2018 may prove to be one of the most exciting epochs for hardcore punk, and Candy waste no effort in putting their mark on both the quickly evolving genre and this watershed year. The group's new single "Good to Feel" is as sonically heavy as it is psychologically terrifying, featuring a seemingly inhuman breakneck pace, nasty guitar work and drum hits that slam with the force of pure malice. Then there's the unexpected strand of electronica that winds itself into the track, adding to its unnerving sense of unpredictability and danger.
Cirith Ungol - "Witch's Game"
How do you evaluate a new song from a band that had been gone almost 25 years? On it's own merits? Or relative to the merits of the classic material that came before it?

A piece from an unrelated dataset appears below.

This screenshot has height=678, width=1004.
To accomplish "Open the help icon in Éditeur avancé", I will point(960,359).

Luckily, in this case, Cirith Ungol's comeback single is top-notch by either measure, a slab of creative traditional metal that harkens back to the band's early times, yet is so good that you're apt to join along for the new ride, whether you're an grizzled old acolyte or a fresh-faced newbie. Wherever you might fall, crank "Witch's Game" and we dare you to not be impressed.

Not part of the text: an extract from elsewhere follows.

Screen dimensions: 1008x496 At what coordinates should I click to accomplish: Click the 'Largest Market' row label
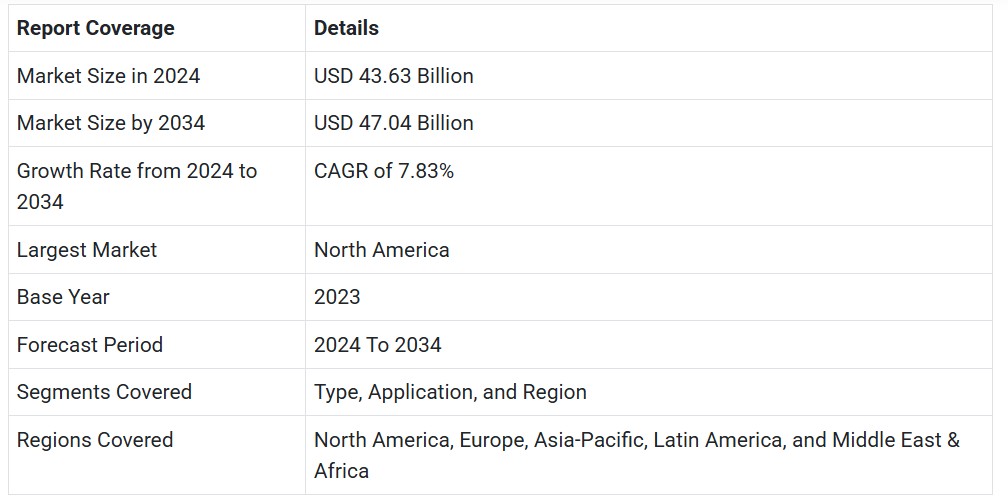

Emma Ruth Rundle - "Light Song"
On her latest single, singer-songwriter Emma Ruth Rundle brilliantly achieves the brand of chest-crushing heaviness many bands spend their entire careers trying to achieve, and she does so without sacrificing one hint of complex vocal beauty. Her goth-stained folk ballad "Light Song" is a timeless poem of dark romance, a massive duet featuring the rumbling baritone of singer Evan Patterson that will shatter your heart with its room-filling riffs.
Architects - "Hereafter"
Over the last decade-plus, Architects have quietly served as forerunners in breaking metalcore over to a wider, more mainstream audience, and have pursued that path admirably without softening their sound for the masses. They manage fury well, and on their new single "Hereafter," the U.K. band channel their heartbreak from the death of guitarist Tom Searle into a crushing and cathartic single. Frontman Sam Carter belts out his most incensed vocals to date, both in screams and singing, leading the song into a climatic breakdown that cracks the earth.

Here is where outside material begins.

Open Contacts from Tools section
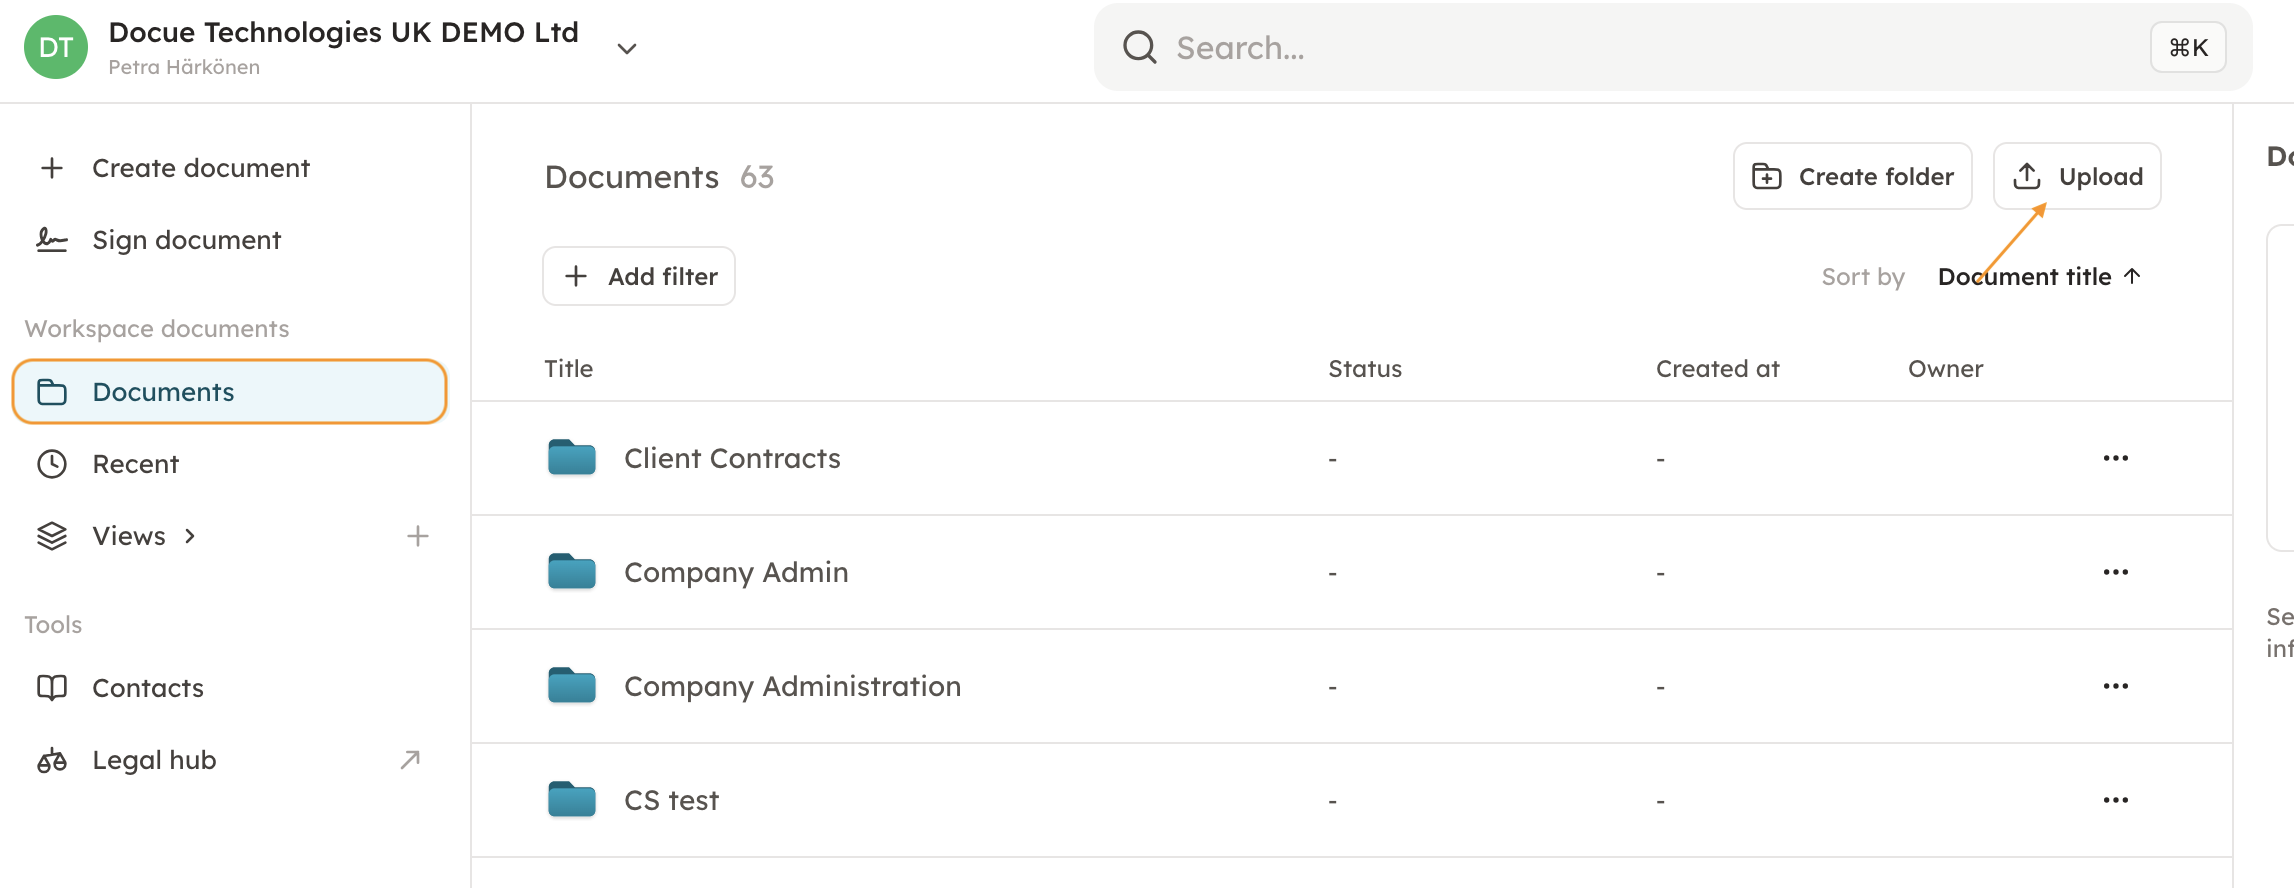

Uncle Acid & the Deadbeats - "Stranger Tonight"
Fuzz-rock kings Uncle Acid & the Deadbeats returned with an interesting new approach on their latest single "Stranger Tonight." With a chorus not that far removed from Supergrass's "Tonight," the song seems to mark a move away from the streamlined simplicity of previous works toward more complicated ideas, and the look is sharp. Evolving but rarely devolving, Uncle Acid have another banger on their hands.
Bloodbath - "Bloodicide"
The Swedes are at it again, bringing the down-low dirty death with supergroup collective Bloodbath's latest offering, "Bloodicide." Never ones for subtlety, the band have dropped a track all about tearing souls from bodies, mutilation and genocidal mania. Ripping riffs, OSDM floor-hitting breakdowns and hideous visceral growls all lead to a screaming gore-splattered peak. From the sounds of it, bloodicide is a good way to go.